### Task to complete
From the first line of the data through the line containing "You are a computer-use agent. The", return each line exactly.

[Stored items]
****

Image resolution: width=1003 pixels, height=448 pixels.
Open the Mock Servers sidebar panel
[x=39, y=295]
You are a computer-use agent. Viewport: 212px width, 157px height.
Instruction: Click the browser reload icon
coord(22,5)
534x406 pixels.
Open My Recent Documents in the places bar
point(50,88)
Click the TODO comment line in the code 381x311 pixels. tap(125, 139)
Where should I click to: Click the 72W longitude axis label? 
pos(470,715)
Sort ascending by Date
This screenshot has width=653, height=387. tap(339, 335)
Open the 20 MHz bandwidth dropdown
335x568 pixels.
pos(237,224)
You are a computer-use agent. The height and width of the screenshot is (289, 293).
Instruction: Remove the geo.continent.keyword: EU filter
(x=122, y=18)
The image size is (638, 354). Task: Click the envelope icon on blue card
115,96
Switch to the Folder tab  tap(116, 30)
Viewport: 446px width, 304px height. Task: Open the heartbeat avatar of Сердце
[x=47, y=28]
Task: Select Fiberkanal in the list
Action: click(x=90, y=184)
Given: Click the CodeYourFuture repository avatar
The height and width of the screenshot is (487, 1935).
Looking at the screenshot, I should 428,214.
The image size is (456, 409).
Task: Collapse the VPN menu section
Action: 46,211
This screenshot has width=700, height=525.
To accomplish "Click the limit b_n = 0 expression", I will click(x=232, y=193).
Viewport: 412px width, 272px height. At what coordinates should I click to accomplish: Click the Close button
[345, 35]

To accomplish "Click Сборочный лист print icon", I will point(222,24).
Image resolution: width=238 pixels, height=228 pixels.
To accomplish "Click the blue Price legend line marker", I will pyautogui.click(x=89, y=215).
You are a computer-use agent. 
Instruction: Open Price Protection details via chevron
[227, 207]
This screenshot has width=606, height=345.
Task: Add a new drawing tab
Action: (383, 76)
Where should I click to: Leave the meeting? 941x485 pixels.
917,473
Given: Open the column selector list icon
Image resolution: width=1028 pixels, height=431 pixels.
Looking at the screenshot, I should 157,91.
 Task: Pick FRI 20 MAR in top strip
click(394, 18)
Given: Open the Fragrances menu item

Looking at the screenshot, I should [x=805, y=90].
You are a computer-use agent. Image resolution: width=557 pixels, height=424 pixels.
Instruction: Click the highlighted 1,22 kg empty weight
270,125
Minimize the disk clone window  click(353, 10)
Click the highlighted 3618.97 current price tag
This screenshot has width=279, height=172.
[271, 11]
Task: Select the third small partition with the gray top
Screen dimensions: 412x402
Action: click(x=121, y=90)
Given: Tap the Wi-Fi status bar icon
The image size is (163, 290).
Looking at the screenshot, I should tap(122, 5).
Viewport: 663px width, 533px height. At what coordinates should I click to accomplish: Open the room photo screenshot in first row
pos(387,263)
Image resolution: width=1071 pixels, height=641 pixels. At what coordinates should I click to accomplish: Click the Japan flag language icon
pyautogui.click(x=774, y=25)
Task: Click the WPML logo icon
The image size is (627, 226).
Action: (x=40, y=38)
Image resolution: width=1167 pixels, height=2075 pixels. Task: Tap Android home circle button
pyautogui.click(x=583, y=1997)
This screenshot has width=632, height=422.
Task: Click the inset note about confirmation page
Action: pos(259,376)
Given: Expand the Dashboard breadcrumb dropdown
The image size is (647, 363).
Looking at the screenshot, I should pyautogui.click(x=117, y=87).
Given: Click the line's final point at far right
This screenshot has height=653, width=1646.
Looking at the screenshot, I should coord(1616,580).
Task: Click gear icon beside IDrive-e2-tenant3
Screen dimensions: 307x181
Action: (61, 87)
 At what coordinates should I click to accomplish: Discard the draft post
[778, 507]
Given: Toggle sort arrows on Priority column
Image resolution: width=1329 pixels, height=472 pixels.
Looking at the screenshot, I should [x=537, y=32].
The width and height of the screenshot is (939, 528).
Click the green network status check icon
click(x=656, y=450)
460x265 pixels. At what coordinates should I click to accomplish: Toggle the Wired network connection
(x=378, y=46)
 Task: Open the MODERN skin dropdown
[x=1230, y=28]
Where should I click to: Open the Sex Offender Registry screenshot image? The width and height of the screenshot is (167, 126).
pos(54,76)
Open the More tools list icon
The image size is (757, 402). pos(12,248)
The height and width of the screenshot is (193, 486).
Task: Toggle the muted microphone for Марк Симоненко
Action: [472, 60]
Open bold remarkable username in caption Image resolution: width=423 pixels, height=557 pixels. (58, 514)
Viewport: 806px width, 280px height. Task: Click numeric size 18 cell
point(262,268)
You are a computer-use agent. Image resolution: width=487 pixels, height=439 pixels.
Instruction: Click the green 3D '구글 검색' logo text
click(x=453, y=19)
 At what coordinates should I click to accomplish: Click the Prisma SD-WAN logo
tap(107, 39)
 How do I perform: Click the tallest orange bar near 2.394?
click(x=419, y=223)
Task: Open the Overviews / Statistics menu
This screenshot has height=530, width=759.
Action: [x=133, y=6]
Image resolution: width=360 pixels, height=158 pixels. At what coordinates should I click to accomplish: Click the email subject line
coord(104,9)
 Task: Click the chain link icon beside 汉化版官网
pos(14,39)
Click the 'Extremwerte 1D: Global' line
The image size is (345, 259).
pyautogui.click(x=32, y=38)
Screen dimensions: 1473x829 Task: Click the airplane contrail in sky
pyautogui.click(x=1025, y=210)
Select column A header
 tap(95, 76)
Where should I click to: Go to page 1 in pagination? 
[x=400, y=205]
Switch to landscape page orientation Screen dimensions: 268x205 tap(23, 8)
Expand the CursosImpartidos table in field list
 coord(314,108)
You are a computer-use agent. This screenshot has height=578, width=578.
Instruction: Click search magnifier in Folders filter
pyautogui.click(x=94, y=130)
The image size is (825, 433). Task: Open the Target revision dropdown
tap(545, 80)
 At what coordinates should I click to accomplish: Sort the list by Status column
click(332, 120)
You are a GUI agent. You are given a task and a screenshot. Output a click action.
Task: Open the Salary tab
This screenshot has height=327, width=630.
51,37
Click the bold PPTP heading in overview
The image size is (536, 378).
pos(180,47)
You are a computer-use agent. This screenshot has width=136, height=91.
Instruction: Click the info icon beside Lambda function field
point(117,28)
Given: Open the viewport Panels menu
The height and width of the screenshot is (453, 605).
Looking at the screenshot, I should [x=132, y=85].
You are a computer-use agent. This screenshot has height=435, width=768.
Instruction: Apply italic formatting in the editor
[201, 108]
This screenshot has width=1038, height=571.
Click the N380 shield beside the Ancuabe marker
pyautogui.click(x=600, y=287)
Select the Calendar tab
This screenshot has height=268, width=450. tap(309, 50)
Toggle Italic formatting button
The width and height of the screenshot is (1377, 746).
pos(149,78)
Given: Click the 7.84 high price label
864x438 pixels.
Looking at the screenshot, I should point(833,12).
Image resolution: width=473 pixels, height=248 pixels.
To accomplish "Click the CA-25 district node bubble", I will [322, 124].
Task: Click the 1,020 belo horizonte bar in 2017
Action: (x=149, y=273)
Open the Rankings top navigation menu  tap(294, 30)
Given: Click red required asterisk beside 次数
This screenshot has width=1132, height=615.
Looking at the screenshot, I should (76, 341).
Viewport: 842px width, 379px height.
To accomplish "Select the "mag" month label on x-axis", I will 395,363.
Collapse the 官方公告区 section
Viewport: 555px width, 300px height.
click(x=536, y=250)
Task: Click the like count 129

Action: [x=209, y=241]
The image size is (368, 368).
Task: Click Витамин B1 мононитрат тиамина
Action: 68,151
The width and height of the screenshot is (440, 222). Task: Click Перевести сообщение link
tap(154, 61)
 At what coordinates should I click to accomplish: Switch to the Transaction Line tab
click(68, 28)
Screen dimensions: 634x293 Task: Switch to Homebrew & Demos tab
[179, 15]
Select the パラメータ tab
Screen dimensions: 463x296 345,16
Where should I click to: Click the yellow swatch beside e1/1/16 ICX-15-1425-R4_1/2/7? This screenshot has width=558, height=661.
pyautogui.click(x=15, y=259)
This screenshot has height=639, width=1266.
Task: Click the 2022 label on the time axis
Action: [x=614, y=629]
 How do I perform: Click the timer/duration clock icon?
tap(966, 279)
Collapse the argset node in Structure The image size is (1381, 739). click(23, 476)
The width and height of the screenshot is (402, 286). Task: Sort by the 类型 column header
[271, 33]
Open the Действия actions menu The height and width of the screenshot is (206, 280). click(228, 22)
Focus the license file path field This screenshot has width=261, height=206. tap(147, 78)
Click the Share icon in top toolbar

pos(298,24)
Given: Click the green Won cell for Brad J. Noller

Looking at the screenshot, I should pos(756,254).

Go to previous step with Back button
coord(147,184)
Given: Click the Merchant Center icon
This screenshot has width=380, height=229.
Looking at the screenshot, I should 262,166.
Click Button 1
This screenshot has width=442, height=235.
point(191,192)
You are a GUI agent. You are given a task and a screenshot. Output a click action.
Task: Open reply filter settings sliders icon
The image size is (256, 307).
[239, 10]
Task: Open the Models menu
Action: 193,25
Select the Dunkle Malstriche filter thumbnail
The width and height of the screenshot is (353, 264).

****

### Exercise response
Image resolution: width=1003 pixels, height=448 pixels.
Open the Mock Servers sidebar panel
[x=39, y=295]
You are a computer-use agent. Viewport: 212px width, 157px height.
Instruction: Click the browser reload icon
coord(22,5)
534x406 pixels.
Open My Recent Documents in the places bar
point(50,88)
Click the TODO comment line in the code 381x311 pixels. tap(125, 139)
Where should I click to: Click the 72W longitude axis label? 
pos(470,715)
Sort ascending by Date
This screenshot has width=653, height=387. tap(339, 335)
Open the 20 MHz bandwidth dropdown
335x568 pixels.
pos(237,224)
You are a computer-use agent. The height and width of the screenshot is (289, 293).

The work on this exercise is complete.